Frans Netscher propageert het naturalisme in Het daghet uyt den oosten. Verhalend proza is er van Erens, Van Looy en Huysmans (La Bièvre). De aflevering bevat verder Verwey's Cor Cordium (Ziel van mijn Ziel! Leven, dat in mij woont) en van Van Eeden het gedicht Stemming (De wind waait hoog en kent de menschen niet!).

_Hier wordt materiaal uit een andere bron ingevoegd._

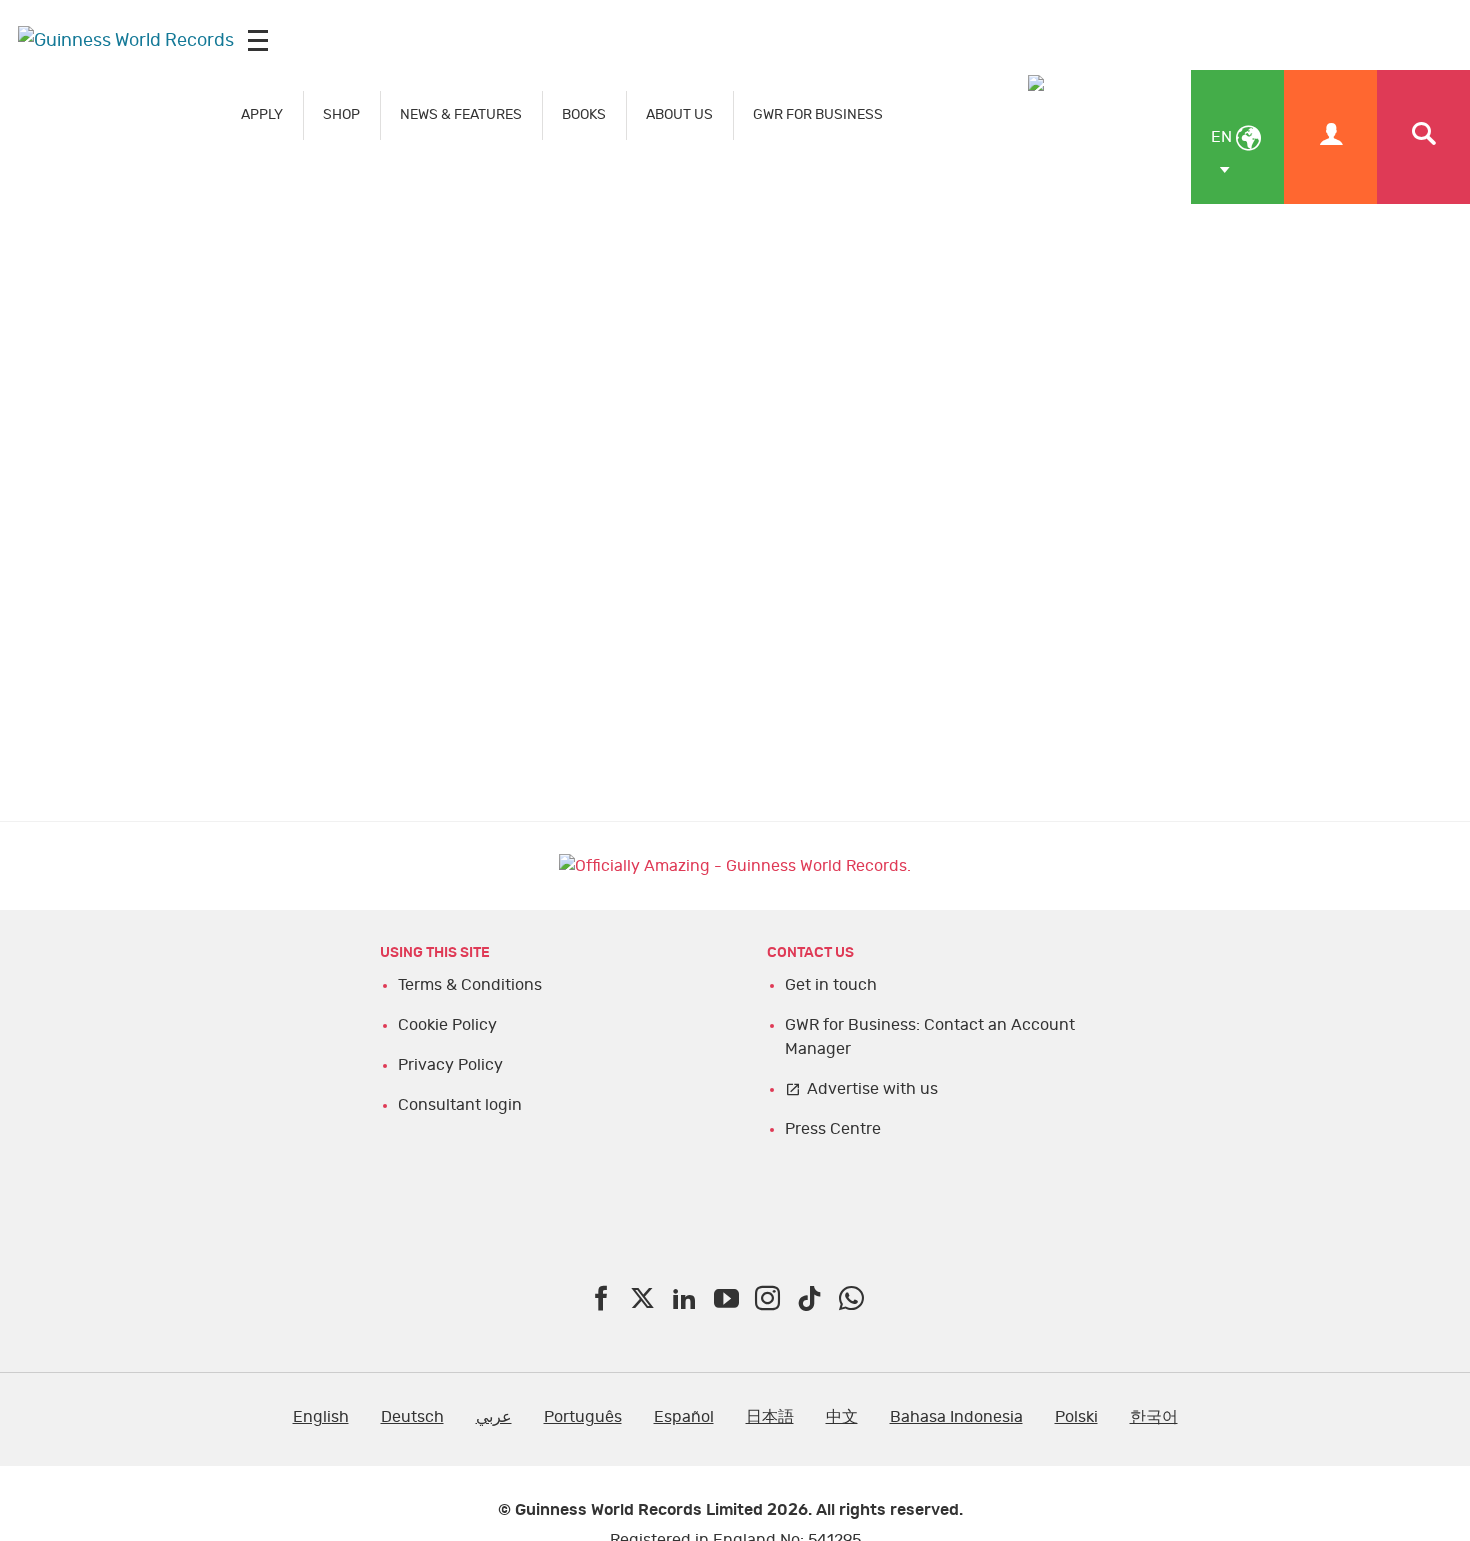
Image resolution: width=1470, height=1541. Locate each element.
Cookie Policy (447, 1025)
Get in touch (831, 985)
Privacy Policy (450, 1065)
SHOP (341, 114)
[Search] (1423, 137)
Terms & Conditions (470, 985)
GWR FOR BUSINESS (818, 114)
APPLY (262, 114)
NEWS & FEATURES (461, 114)
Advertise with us (872, 1089)
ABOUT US (679, 114)
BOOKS (584, 114)
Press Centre (833, 1129)
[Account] (1330, 137)
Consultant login (460, 1105)
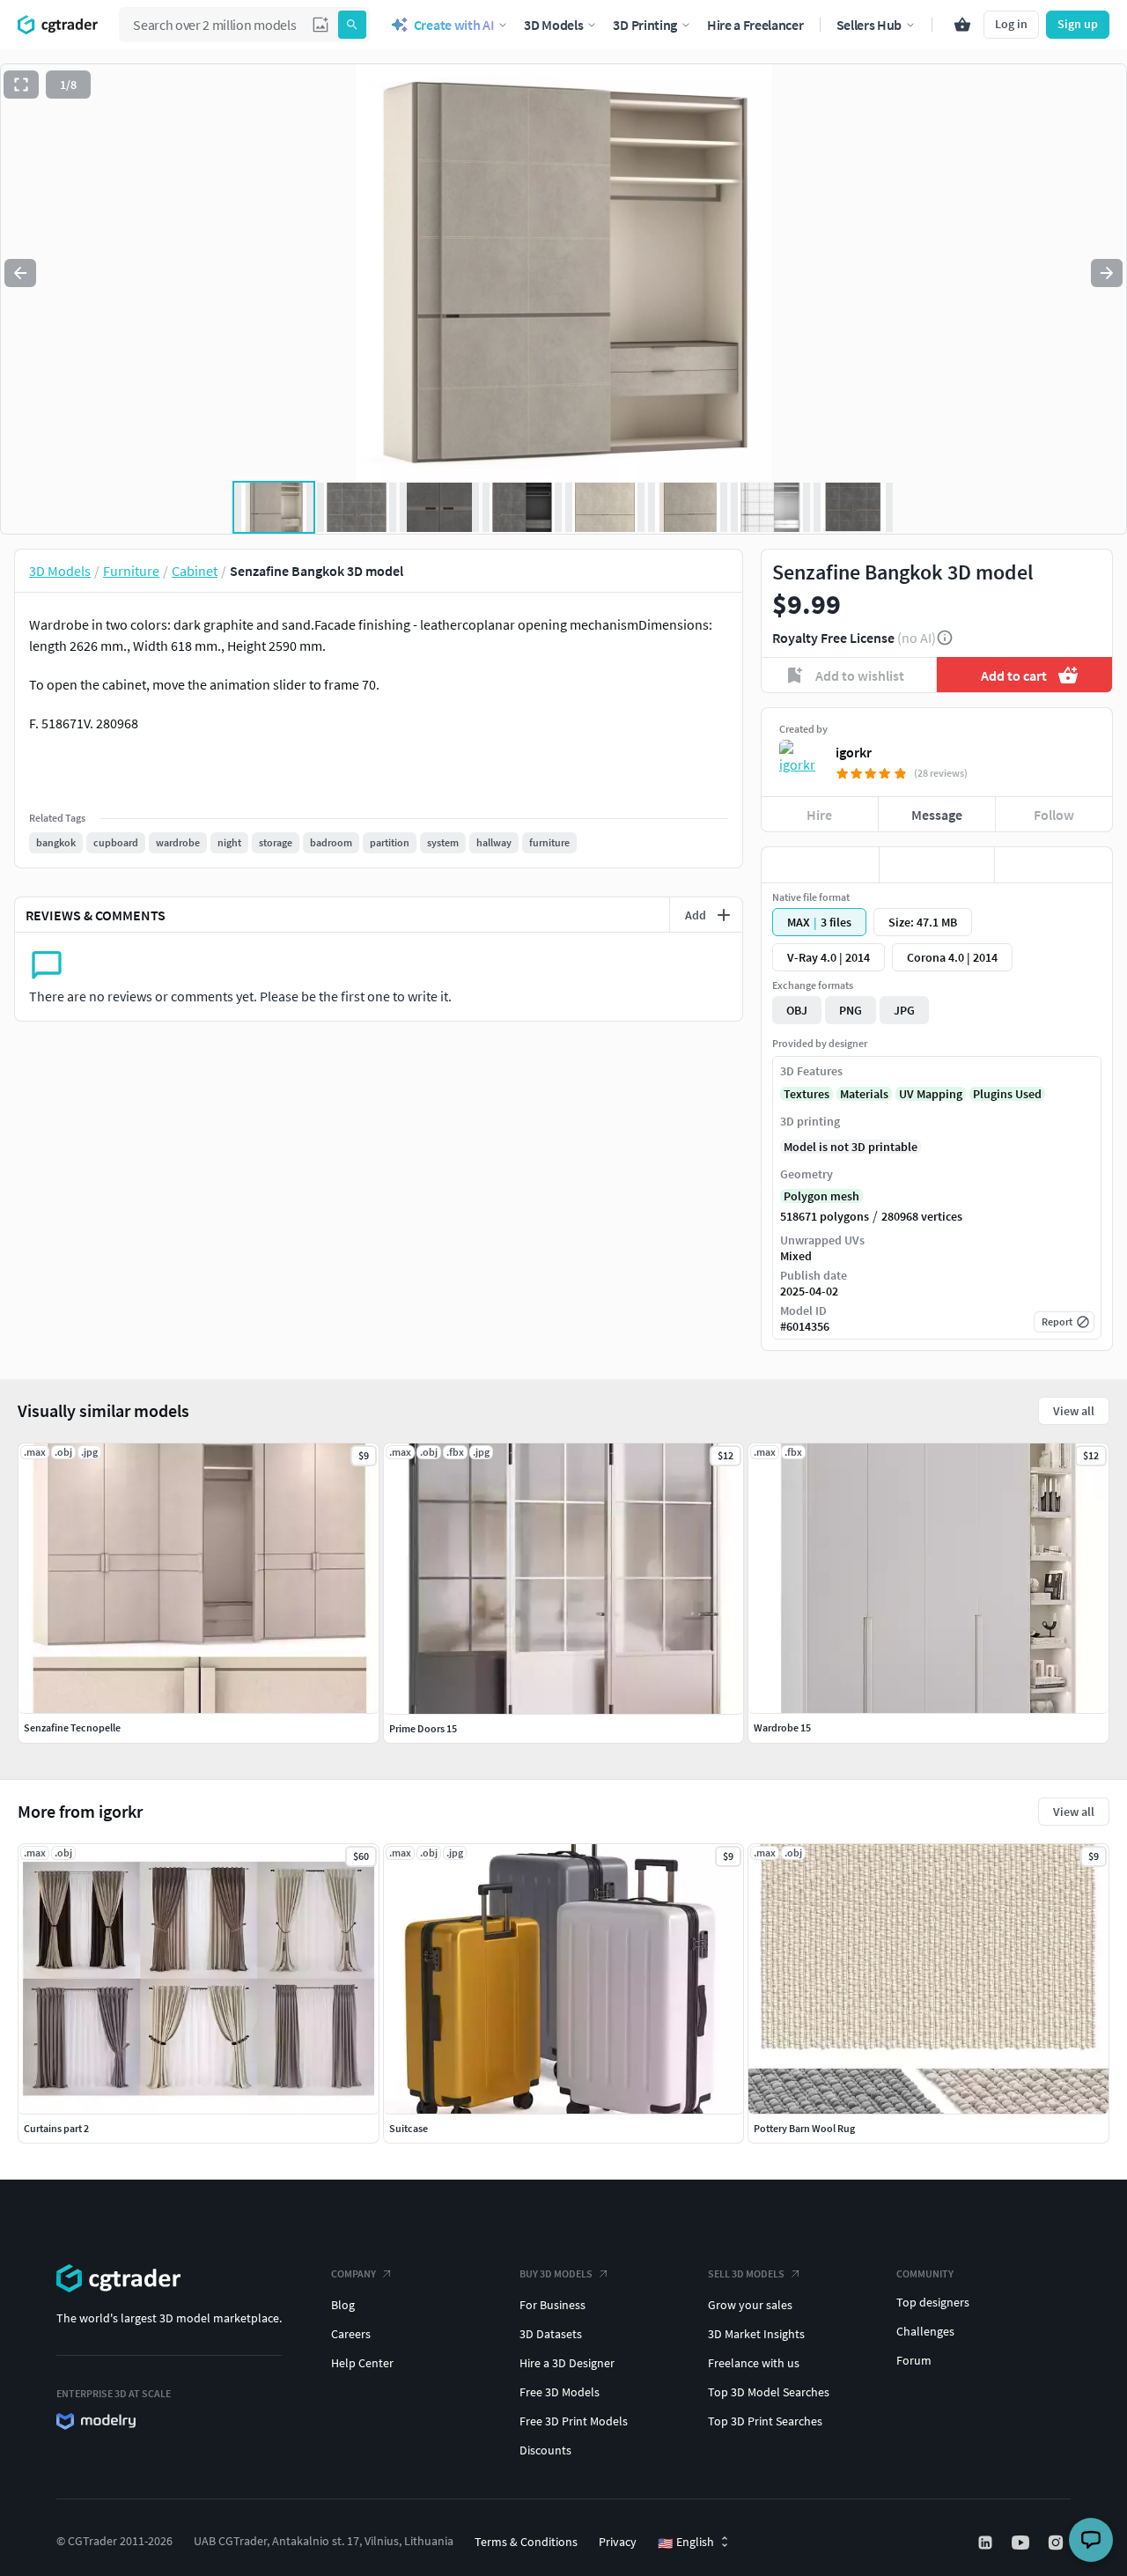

Kloos beproeft een woord ter kenschetsing van de dichter W.J. Hofdijk.
De heer v.d. Goes leest zijn artikel over Majesteitsschennis voor. De Redactie is er tegen het stuk in de Augustus-aflevering op te nemen, indien het eerst als brochure verschijnt. () De heer v.d. Goes trekt bij nader inzien zijn stuk terug en zal het apart als brochure doen verschijnen.
Notulen van de Nieuwe Gids-redactie, 27 juni 1886
Het stuk van Huysmans wordt aangenomen: maar daar het grooter is, dan wij afgesproken hebben, zullen wij hem voorstellen het voor 50 francs te geven in plaats van ƒ2,50 de bladzijde.
Notulen van de Nieuwe Gids-redactie, 27 juni 1886
‘Cor Cordium’ is een nieuwe overwinning. Wees van harte gefeliciteerd met de schepping van dit nieuwe en stoute visioen.
Alphons Diepenbrock aan Albert Verwey, 15 augustus 1886
De Heer Verwey, overwegende dat hij zich niet wil verzetten tegen een maatregel, door de drie overige redn. gewenscht, sluit zich aan bij het verlangen der meerderheid, inzake de benoeming v. Alb. Thijm tot 5e red. - ofschoon hij voor zich die benoeming niet gunstig acht voor de belangen der N.G.
Notulen van de Nieuwe Gids-redactie, 9 september 1886
| |
| |
117
J. Toorop, Cor Cordium. Potloodtekening, circa 1890.
118
Handschrift van de aanhef van Cor Cordium.
Kloos verscheen in die dagen op een avond bij Van Deyssel op zijn kamer. Hij kwam binnen met eenige plechtigheid en zeide niets anders dan: ‘Karel, ik bied je het mederedacteurschap aan van De Nieuwe Gids’.
Daarop antwoordde Van Deyssel: ‘Willem, ik moet bedanken, ik wil vrij blijven’. Kloos zei hierop niets meer, maakte een buiging tot afscheid en ging weg met dezelfde langzame plechtigheid, waarmede hij was gekomen. Beiden hadden samen nog geen twintig woorden gesproken.
Frans Erens, Vervlogen Jaren
119
Joris-Karl Huysmans (1848-1907).
| |
| |
120
Willem Hofdijk (1816-1888).
121
Op 27 juni 1886 vierde Hofdijk zijn zeventigste verjaardag.
Hofdijk vond zijn eigen land het mooist en de Historie van dat land eene Historie-rol zoo roemrijk als geen ander land kon overleggen. (...) Blauwbaard, de Gelaarsde-Kat, Rood-Kapje en Klein-Duimpje, wat die zijn voor het kind, dat waren voor Hofdijk: Willem van Oranje, Prins Maurits, Tromp en De Ruyter.
L. van Deyssel, 1893
Hij was ook bizonder gesteld op zijn rood-zijden zakdoeken, die hij met soepelen zwier voor den dag haalde en alles behalve geluidloos gebruikte. Toen zijn huisgenooten hem van die ouwerwetsche foulards wilden afbrengen, zei hij gekscherend: ‘Laat me maar begaan, als ze Hofdijk die zakdoeken zien gebruiken, komen ze weer in de mode.’